How to Compare Text and Find Differences
Finding what changed between two versions of a document, config file, or piece of code is a common task. Reading both versions and spotting differences manually is slow and unreliable — especially with long texts. A diff checker does it instantly and highlights every change.
How to compare text
- Paste both versions — enter the original text on the left and the modified text on the right.
- Review the highlights — added lines are shown in green, removed lines in red. Modified lines show both the old and new versions.
- Export or copy — copy the diff results or download a report.
Reading a diff
Diff output uses a simple color system:
- Green (added) — lines that exist in the new version but not the old
- Red (removed) — lines that existed in the old version but are gone from the new
- Unchanged — lines that are identical in both versions
This is the same convention used by Git, GitHub, and every major version control system.
When diff checking is useful
- Code review — compare your changes against the original before committing to see exactly what you modified
- Document revisions — find what changed between two versions of a contract, article, or policy
- Configuration debugging — compare a working config file against a broken one to spot the difference
- Data validation — check if two data exports are identical or find where they diverge
- Merge conflicts — understand both sides of a conflict before resolving it
Tips
- Paste clean text — remove headers, footers, or metadata that you do not want to compare. Extra noise makes real differences harder to spot.
- Use side-by-side view — seeing both versions next to each other with aligned line numbers makes differences easier to trace than an inline view.
- Check for whitespace — sometimes "identical" text has invisible differences like trailing spaces, different line endings (LF vs CRLF), or tabs vs spaces. The diff checker catches these.

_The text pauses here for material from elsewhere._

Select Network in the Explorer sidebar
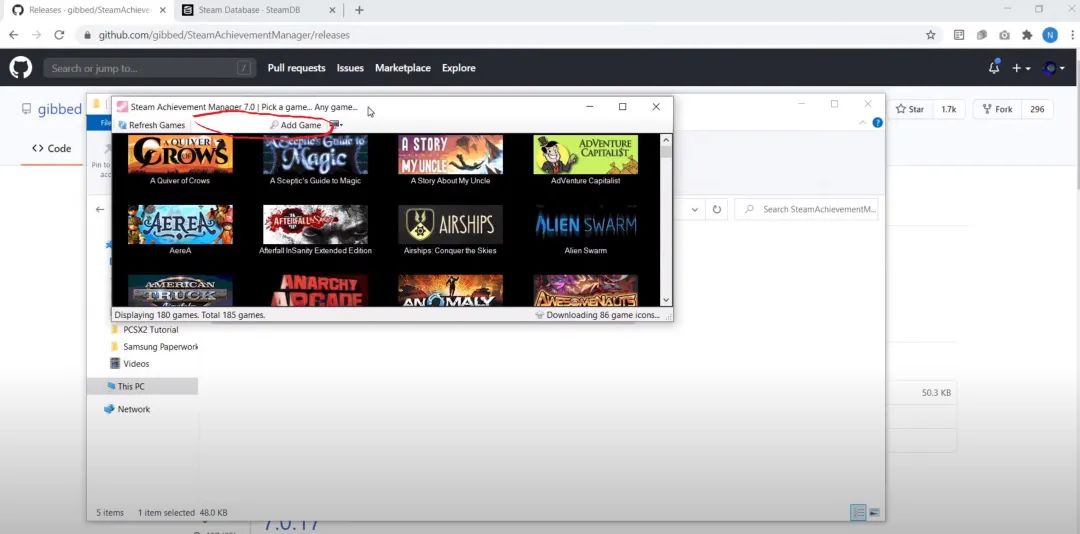The height and width of the screenshot is (534, 1080). tap(133, 409)
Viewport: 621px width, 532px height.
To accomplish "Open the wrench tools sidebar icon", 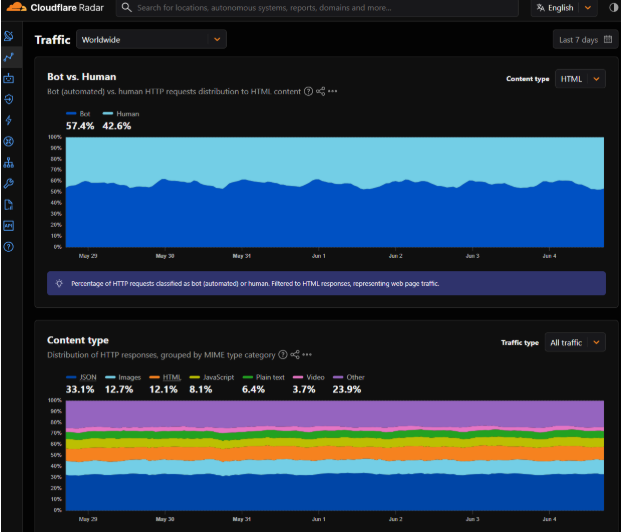I will pos(9,183).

- Works offline — once the page loads, comparisons run locally in your browser with no internet needed.
Frequently Asked Questions
Does the diff checker compare character by character?
It compares line by line, the same approach used by Git and most professional diff tools. If any character on a line changes, the entire line is highlighted as changed.
Is there a size limit?
There is no hard limit, but very large texts (over 10,000 lines) may take a moment to process since the comparison runs entirely in your browser.
Can I compare code files?
Yes. The diff checker works with any text, including source code. Syntax highlighting helps you read code diffs more easily.
Is my text sent to a server?
No. The comparison happens in your browser. Your text never leaves your device.